Ora, distinguir é preciso, porque muitas das sentenças declaratórias de união estável são proferidas em processos artificiosos ou simulados. Alguns exemplos o provam, mais do que palavras: em certo caso real, o processo não tinha réu certo, sendo dirigido contra “possíveis herdeiros”, citados por edital. Em outro, os réus eram os próprios filhos, porque a postulante à pensão alegou haver-se tornado companheira do ex-marido, por força de união estável posterior ao divórcio (os filhos, evidentemente, não contestaram). Em um terceiro caso, veio a mãe do falecido, embora fosse ré, a depor em prol da autonomeada companheira. Num quarto caso, em vez de serem citados o espólio ou todos os herdeiros necessários, foi requerida a citação de apenas alguns dos herdeiros.
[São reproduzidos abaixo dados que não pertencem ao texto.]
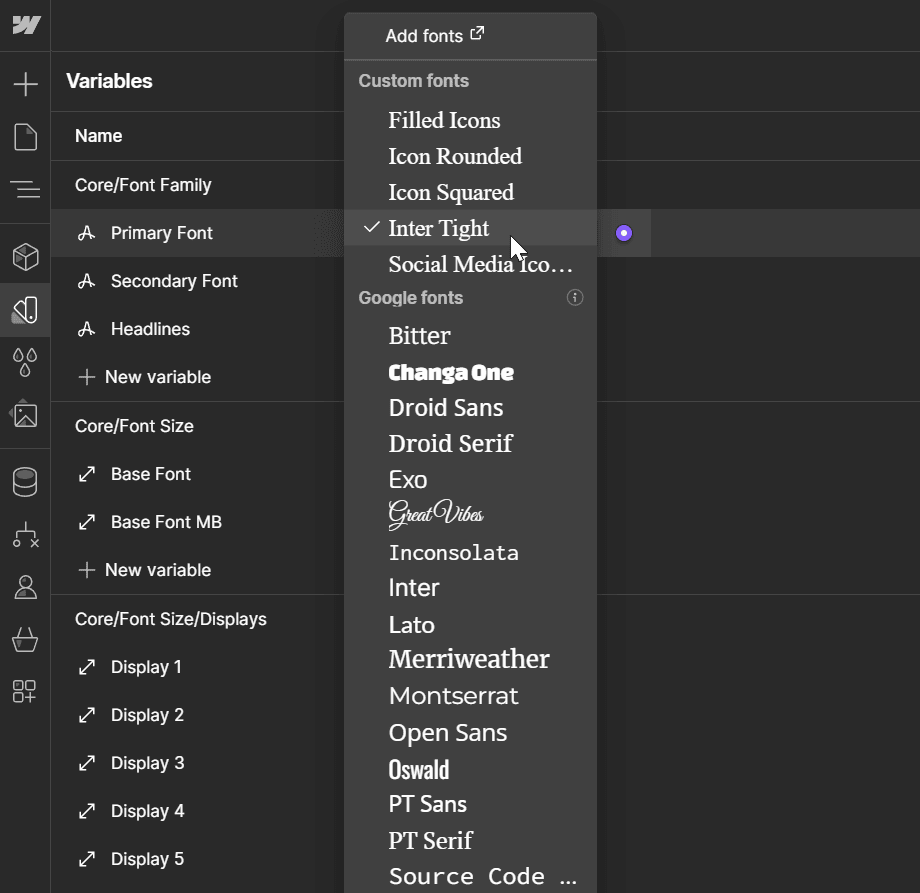The width and height of the screenshot is (920, 893).
Task: Open the Apps panel
Action: tap(25, 692)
Afora as peculiaridades de cada caso, as notas comuns a esses processos artificiosos ou simulados de união estável são: (a) neles não há nenhum litígio; (b) limitam-se a uma abstrata declaração judicial da convivência more uxorio, sem se pedir nenhum bem da vida (partilha de bens, alimentos devidos pelo espólio ou pelos herdeiros [CC, art. 1700], indenização por dano moral); e (c) têm por única finalidade um efeito oblíquo – obrigar futuramente um terceiro, o INSS, em outro processo judicial, a conceder pensão por morte. Ora, se era essa a única finalidade, vê-se que houve uso anormal do processo judicial, porque a autonomeada companheira poderia ajuizar diretamente a ação de concessão de pensão por morte contra o INSS, fazendo prova da união estável. Por que ajuizar duas ações, se uma bastava?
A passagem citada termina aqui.